Runtime and dynamic testing round it out
Static scanning cannot see everything. Logic flaws, authentication bypasses, and issues that only appear when the app is assembled and running need dynamic testing against the deployed application. Pairing a static JavaScript security scanner with dynamic application security testing covers both the code as written and the app as it behaves, which is the combination that actually reduces incidents.
FAQ
What is the difference between SAST and SCA for JavaScript?
SAST scans the code you wrote for dangerous patterns like injection and XSS. SCA scans your dependencies for known vulnerabilities. Most of the risk in a typical JavaScript project is in dependencies, so SCA is often the higher-value scan, but you need both.
Is npm audit enough on its own?
It is a reasonable free starting point but limited. It is noisy about dev dependencies, does not do reachability analysis, and covers only the npm advisory feed. Dedicated SCA tools add broader coverage, reachability, and remediation guidance.
How do I catch malicious npm packages, not just vulnerable ones?
CVE databases catch known-vulnerable packages but not freshly published malicious ones.
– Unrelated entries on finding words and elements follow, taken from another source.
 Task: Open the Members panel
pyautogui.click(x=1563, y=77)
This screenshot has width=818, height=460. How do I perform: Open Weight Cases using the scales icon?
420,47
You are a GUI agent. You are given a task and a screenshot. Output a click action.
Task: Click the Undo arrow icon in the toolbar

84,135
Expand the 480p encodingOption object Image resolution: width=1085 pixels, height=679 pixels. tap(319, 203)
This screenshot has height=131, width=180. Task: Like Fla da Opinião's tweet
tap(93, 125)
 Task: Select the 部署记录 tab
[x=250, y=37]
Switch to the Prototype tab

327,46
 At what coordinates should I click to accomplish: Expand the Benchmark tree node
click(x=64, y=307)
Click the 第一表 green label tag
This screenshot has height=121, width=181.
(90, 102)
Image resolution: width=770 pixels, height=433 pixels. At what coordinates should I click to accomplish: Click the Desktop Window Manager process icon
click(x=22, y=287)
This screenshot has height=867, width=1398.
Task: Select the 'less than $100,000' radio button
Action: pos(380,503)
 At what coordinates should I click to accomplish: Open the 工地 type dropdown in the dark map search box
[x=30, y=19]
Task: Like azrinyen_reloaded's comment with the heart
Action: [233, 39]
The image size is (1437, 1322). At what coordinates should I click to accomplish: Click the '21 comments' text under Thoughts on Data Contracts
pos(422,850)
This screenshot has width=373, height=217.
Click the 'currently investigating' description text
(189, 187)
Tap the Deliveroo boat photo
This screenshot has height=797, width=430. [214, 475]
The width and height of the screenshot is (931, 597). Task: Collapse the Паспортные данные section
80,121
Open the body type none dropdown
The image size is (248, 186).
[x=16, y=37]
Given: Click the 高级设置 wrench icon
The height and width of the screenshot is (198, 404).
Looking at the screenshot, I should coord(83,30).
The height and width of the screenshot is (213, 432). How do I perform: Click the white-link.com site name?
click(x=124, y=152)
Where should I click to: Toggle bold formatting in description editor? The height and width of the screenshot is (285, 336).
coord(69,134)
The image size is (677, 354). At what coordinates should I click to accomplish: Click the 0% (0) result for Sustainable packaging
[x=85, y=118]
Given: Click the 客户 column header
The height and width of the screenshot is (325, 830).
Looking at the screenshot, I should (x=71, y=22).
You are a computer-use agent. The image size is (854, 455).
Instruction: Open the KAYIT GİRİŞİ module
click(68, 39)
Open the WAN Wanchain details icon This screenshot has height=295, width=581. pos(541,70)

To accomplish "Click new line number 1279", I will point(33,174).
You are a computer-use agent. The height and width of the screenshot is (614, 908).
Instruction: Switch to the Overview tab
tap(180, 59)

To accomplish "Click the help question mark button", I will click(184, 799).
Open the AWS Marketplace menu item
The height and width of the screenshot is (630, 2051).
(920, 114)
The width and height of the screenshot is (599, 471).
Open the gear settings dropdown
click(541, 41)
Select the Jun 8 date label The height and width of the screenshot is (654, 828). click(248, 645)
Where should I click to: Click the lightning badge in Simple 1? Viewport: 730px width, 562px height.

Defenses include pinning versions with a lockfile, verifying package provenance, watching for typosquatted names, and monitoring for unexpected new transitive dependencies.
Should a JavaScript security scanner run on every commit?
Fast scans like SAST and secret scanning should run on every commit and gate merges. SCA should also run continuously on a schedule, because new vulnerabilities are disclosed against dependencies that were clean when you last committed.